┌─ Information given

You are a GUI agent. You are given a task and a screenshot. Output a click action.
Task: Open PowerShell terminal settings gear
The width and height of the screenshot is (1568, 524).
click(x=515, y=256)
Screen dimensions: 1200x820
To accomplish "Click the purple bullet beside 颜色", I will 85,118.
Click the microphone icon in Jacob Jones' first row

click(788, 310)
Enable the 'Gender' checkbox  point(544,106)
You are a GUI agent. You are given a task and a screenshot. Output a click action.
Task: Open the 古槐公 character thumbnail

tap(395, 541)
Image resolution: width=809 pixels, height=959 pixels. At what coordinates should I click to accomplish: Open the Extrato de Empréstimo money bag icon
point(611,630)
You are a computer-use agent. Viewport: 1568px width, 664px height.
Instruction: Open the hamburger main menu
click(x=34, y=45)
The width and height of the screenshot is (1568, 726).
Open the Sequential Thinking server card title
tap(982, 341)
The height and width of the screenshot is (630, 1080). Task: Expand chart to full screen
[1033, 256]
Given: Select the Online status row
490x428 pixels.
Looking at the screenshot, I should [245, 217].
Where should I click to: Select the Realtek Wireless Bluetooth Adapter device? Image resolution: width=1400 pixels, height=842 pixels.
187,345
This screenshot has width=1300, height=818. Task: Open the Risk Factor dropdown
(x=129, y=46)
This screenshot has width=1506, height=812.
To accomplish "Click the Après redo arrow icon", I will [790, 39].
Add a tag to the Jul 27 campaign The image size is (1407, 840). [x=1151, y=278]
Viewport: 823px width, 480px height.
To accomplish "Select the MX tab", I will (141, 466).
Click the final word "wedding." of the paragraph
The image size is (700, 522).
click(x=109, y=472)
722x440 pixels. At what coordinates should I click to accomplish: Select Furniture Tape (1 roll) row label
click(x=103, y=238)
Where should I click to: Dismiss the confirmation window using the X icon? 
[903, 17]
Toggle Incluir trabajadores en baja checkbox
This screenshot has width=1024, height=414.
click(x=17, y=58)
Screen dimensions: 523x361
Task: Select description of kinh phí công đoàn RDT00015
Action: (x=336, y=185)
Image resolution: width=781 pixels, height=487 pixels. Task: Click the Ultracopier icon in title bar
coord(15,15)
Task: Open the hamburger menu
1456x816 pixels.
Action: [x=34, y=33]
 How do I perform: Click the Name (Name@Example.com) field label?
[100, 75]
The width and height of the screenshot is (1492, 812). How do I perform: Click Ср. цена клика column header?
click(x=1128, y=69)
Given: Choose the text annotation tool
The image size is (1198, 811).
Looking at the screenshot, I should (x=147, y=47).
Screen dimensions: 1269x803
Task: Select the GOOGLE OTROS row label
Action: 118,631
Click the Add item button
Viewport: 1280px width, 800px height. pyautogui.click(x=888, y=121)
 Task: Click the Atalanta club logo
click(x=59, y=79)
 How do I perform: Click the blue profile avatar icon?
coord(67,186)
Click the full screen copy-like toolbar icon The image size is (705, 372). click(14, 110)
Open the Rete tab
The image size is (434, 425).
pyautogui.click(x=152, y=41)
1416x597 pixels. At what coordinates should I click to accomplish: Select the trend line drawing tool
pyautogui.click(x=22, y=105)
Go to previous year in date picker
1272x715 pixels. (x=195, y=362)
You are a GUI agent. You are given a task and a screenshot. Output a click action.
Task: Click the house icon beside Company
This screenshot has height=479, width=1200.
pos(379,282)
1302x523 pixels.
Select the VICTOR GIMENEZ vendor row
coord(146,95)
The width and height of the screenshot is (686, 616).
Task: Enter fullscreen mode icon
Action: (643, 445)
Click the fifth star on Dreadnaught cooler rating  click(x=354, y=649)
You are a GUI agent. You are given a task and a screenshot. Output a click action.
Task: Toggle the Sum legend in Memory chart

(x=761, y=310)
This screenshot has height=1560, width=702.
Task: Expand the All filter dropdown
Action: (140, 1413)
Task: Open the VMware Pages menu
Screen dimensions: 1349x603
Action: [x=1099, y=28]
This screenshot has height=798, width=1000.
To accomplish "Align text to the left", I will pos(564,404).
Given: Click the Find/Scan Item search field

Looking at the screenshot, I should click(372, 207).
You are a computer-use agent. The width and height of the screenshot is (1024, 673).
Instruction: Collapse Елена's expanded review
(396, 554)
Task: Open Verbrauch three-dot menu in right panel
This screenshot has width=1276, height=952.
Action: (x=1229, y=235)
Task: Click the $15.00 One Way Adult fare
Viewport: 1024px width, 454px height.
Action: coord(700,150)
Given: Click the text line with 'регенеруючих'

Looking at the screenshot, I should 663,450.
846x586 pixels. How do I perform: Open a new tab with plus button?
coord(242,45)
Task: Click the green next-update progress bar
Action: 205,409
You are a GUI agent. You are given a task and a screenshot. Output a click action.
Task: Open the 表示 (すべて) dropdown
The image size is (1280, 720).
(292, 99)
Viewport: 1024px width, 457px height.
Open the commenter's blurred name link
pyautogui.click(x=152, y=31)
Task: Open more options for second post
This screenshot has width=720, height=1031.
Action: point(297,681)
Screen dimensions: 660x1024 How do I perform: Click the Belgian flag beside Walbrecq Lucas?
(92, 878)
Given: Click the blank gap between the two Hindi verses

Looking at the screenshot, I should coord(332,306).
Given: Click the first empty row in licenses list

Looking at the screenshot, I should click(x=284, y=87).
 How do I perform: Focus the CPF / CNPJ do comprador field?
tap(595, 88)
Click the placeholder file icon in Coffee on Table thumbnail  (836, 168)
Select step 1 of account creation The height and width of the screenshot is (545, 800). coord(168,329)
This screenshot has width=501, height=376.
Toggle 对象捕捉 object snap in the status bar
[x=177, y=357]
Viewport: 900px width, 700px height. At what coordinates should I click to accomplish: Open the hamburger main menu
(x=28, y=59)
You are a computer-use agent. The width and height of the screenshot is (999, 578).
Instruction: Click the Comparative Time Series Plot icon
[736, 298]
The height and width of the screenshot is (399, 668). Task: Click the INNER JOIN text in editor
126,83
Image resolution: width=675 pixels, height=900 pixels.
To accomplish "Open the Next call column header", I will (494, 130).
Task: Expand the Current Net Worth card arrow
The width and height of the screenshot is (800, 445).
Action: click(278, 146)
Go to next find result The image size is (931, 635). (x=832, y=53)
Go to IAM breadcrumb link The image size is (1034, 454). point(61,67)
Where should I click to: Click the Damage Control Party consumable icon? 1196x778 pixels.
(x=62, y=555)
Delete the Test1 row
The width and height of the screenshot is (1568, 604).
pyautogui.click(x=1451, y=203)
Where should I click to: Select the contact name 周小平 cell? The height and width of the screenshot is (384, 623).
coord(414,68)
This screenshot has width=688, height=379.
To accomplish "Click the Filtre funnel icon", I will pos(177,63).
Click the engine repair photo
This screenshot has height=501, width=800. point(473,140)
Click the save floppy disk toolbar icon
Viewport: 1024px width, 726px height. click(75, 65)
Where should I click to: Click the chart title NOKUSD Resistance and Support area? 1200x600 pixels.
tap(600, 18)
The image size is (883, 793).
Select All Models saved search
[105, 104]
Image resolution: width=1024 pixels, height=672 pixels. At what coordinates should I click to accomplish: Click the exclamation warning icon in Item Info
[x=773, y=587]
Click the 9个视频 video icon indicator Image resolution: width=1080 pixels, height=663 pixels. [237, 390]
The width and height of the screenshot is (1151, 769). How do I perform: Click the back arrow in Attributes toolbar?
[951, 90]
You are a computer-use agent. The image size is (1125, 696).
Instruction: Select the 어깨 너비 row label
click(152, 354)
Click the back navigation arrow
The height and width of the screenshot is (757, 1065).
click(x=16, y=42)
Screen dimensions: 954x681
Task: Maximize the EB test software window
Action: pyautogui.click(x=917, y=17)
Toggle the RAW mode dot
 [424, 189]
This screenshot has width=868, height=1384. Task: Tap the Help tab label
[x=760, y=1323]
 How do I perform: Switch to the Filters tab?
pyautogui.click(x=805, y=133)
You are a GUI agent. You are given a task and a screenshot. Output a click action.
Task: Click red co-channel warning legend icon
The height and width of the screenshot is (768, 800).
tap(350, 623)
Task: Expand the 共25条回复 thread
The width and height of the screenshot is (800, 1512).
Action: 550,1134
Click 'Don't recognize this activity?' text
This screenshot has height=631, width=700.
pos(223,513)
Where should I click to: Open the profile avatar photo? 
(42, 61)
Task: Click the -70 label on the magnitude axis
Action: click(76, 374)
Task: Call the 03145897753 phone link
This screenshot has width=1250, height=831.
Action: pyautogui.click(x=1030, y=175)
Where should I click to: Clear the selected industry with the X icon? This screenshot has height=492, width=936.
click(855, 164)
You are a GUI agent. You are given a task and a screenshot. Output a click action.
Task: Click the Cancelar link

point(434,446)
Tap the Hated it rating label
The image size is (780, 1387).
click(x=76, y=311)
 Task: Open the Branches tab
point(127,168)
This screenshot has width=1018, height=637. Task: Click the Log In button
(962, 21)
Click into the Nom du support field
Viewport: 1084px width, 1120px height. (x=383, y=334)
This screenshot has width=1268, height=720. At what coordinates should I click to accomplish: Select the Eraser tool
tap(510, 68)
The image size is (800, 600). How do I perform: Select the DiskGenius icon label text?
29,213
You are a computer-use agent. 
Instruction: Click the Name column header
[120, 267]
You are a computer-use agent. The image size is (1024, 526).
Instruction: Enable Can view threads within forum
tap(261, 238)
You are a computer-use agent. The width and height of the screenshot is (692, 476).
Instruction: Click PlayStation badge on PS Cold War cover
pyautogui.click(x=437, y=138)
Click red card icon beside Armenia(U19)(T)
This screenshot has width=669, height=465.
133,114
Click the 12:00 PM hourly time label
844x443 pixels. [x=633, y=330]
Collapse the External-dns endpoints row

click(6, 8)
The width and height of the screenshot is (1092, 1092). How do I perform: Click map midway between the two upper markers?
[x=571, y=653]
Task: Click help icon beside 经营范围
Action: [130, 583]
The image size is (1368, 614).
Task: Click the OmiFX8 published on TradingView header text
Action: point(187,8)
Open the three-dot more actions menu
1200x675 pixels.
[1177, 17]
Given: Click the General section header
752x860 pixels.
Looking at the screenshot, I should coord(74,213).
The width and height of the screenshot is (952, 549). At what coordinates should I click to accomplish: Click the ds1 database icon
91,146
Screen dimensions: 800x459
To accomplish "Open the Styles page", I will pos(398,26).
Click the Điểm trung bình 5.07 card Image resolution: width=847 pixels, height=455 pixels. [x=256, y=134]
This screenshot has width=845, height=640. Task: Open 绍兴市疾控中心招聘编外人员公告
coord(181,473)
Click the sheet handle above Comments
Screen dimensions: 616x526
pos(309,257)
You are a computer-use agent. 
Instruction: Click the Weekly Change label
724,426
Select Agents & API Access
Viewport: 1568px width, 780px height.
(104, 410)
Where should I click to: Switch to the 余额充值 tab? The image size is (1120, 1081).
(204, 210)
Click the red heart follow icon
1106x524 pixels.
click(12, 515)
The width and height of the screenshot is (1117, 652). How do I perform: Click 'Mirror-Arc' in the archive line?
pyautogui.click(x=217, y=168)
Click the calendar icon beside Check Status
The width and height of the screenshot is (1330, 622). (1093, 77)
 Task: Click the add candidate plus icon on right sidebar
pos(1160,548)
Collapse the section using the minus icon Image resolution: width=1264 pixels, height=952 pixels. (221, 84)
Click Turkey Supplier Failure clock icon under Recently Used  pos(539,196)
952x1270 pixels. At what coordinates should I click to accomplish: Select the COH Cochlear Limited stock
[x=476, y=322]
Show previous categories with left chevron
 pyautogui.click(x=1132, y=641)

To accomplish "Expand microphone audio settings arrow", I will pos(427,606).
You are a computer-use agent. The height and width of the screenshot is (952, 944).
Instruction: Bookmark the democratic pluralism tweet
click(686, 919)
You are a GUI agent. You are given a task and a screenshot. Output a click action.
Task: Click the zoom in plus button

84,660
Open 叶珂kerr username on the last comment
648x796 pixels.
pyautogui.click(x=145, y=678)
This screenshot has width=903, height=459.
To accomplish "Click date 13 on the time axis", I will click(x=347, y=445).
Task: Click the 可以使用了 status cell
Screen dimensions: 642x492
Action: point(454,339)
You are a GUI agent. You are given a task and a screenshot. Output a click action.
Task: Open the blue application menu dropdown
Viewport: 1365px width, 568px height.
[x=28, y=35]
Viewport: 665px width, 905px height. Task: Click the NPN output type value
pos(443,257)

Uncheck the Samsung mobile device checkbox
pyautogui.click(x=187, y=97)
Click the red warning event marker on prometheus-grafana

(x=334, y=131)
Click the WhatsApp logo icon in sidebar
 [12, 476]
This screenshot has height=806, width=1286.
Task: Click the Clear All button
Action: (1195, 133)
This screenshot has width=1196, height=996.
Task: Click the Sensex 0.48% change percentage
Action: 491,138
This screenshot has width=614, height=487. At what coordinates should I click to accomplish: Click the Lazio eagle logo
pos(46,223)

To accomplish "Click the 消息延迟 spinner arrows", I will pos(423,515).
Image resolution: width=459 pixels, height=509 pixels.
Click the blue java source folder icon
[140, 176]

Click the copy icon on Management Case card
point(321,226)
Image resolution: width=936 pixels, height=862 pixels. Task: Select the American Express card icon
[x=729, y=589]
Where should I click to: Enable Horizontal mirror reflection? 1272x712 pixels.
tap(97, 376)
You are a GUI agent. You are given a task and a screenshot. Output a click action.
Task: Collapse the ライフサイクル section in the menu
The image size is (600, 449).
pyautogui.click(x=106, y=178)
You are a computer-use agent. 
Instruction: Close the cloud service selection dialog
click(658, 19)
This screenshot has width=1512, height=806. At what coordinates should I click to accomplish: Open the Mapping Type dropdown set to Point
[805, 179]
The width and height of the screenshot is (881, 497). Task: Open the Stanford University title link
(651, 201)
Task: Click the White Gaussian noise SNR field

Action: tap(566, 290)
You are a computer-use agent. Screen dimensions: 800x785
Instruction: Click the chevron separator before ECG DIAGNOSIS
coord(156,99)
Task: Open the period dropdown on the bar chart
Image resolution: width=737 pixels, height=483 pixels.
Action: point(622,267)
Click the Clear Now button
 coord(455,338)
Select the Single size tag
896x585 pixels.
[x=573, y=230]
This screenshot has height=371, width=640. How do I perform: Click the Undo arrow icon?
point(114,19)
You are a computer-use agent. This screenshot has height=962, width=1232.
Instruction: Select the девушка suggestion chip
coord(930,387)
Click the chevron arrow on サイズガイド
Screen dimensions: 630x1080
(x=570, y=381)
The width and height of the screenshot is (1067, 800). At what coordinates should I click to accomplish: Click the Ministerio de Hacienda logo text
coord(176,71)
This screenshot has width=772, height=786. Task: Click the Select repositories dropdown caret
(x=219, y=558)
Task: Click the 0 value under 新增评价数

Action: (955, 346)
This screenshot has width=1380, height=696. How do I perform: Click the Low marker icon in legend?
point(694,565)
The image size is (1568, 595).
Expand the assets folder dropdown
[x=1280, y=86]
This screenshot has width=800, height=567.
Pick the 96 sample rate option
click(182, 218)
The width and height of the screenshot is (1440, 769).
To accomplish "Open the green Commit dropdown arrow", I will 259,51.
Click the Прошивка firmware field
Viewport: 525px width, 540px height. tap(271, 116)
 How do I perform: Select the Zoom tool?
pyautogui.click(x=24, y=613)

└─

= The task =
For the lines above, output exactly those from the line containing "Go to IAM breadcrumb" through the line containing "This screenshot has width=688, height=379.", and skip the others.

= Solved problem =
Go to IAM breadcrumb link The image size is (1034, 454). point(61,67)
Where should I click to: Click the Damage Control Party consumable icon? 1196x778 pixels.
(x=62, y=555)
Delete the Test1 row
The width and height of the screenshot is (1568, 604).
pyautogui.click(x=1451, y=203)
Where should I click to: Select the contact name 周小平 cell? The height and width of the screenshot is (384, 623).
coord(414,68)
This screenshot has width=688, height=379.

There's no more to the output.